On 8 June 1982, Hercules was at a position some 480 nmi north-east of the Falklands and 600 nmi off the Argentine coast, in international waters, when she was attacked three times by Argentine military aircraft. At the time the Jornal do Brasil reported from an Argentine military source that the Hercules was hit by Argentine C-130 aircraft hunting the British liner Queen Elizabeth 2. Hercules was struck by a number of air-to-surface missiles and two 500-lb bombs. Both bombs failed to detonate; one struck the foredeck and rolled into the sea and the other penetrated the deck and lodged in an oil tank, below the waterline.

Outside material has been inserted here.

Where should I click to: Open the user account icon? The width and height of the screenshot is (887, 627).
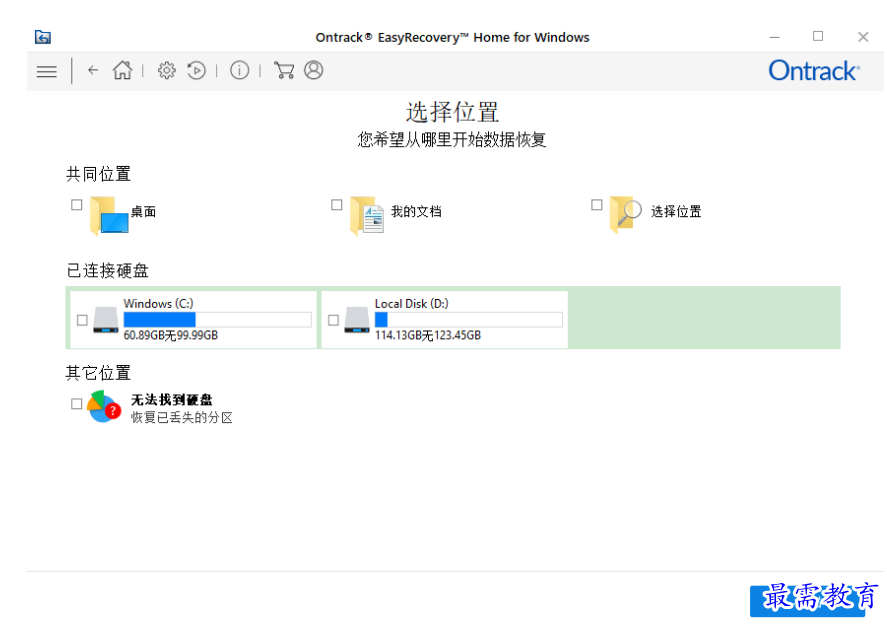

The deck and hull suffered extensive damage from the bomb strikes and missiles, and the Hercules began taking on water, developing a 6-degree list. The ship's 30-man Italian crew were unharmed.

A few hours after the attack, the Hercules was located at 45 degrees south and 42 degrees, 25 minutes west. The Royal Navy dispatched the hospital ship HMS Hydra to the scene to render assistance. The Hercules turned eastwards at full speed to move away from the conflict area and afterwards headed to port in Brazil. In port, the Brazilian Navy assessed the bomb and, following discussions, United Carriers determined it was too hazardous to attempt to remove. On 20 July 1982, she was towed from Guanabara Bay by the tug Smit Lloyd 3 and scuttled by opening her seacocks at a position 250 nmi off the coast.

== Court cases ==
United Carriers claimed a loss of $10 million as the value of the Hercules and Amerada a loss of $1,901,259.07 for the value of the fuel. The claimants failed to reach a hearing in Argentine courts and raised a case in the United States District Court for the Southern District of New York. In 1986 the court ruled the case as out of jurisdiction. This was reversed in the United States Court of Appeals for the Second Circuit in 1987 on the basis that it came within the scope of the Foreign Sovereign Immunities Act, as it resulted from a violation of international law by "attacking a neutral ship in international waters, without proper cause for suspicion or investigation", had a direct impact on the United States, as it was to carry oil for use in that country, and its loss disrupted contractual payments due to be made in New York. The case reached the Supreme Court of the United States in 1988 which reversed the decision of the Court of Appeal and found that there was no jurisdiction to hear the case.